Ia pun mengkritik pernyataan Mensesneg Pratikno yang menganggap enteng kesalahan dalam UU Ciptaker.
"Menurut saya yang paling ngaco adalah bahwa pemerintah mengerdilkan proses legislasi seakan orang lagi bikin makalah atau skripsi kalau ada kesalahan langsung saja direvisi" kata Bivitri.
Pratikno mengakui kekeliruan dalam UU Ciptaker. Dia pun menilai kesalahan itu tak berpengaruh pada implementasi undang-undang tersebut, namun hanya kesalahan bersifat teknis administratif.
"Hari ini kita menemukan kekeliruan teknis penulisan dalam UU No. 11 Tahun 2020 tentang Cipta Kerja.
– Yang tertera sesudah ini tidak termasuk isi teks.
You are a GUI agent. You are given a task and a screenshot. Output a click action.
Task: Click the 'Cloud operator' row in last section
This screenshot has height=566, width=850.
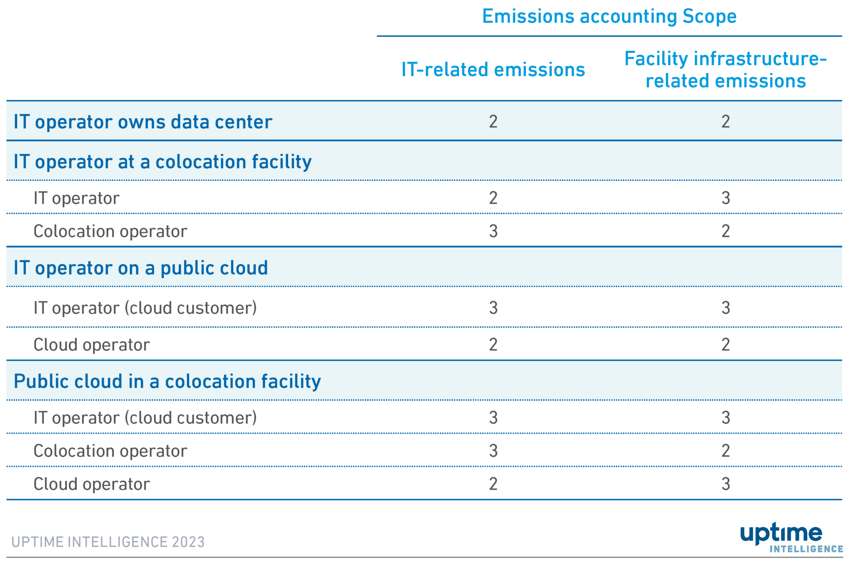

Namun kekeliruan tersebut bersifat teknis administratif sehingga tidak berpengaruh terhadap implementasi UU Cipta Kerja," kata Pratikno lewat pesan yang diterima CNNIndonesia.com, Selasa (3/11).
Kemensetneg hingga kini belum menjelaskan detail soal sosok pejabat beserta sanksinya setelah diakui ada kesalahan dalam penulisan UU Ciptaker.
"Nanti saya cek saja ya karena kemarin saya kan hanya menyampaikan yang normatif saja ya," kata Asisten Deputi Hubungan Masyarakat Kemensetneg Eddy Cahyono Sugiarto saat dihubungi CNNIndonesia.com, Jumat(6/11).
"Coba saya cek dulu itu sepertinya di Biro SDM yang menangani, ada biro tersendiri," kata dia.
Eddy pada kesempatan sebelumnya menyatakan kekeliruan itu murni human error alias kesalahan manusia. Dia pun mengatakan pihaknya telah menjatuhkan sanksi terhadap pejabat yang bertanggung jawab dalam proses penyiapan draf RUU sebelum diajukan kepada Presiden Jokowi.
Terdapat sejumlah kekeliruan pasal dalam UU Ciptaker. Pasal yang pertama menjadi sorotan adalah Pasal 6 di Bab III Peningkatan Ekosistem Investasi dan Kegiatan Berusaha. Pasal itu merujuk kepada Pasal 5 ayat (1). Sementara Pasal 5 tak memiliki ayat sama sekali.
Lalu, dua ayat di Pasal 5 serupa dengan Pasal 4. Dua-duanya sama-sama mencantumkan sepuluh ruang lingkup UU Ciptaker. Selanjutnya, Pasal 151 di Bab IX Kawasan Ekonomi yang mengatur soal lokasi kawasan perdagangan bebas dan pelabuhan bebas.
Permasalahan pasal ini juga terkait rujukan pasal sebelumnya. Pasal 151 ayat (1) merujuk pasal 141 huruf b. Dilihat lebih seksama, Pasal 141 UU Ciptaker tak memiliki poin-poin dan berbeda konteks dengan Pasal 151.
Kemudian kekeliruan ditemukan pada Pasal 175 ayat (5) tertulis merujuk pada ayat (3), padahal seharusnya merujuk pada ayat (4).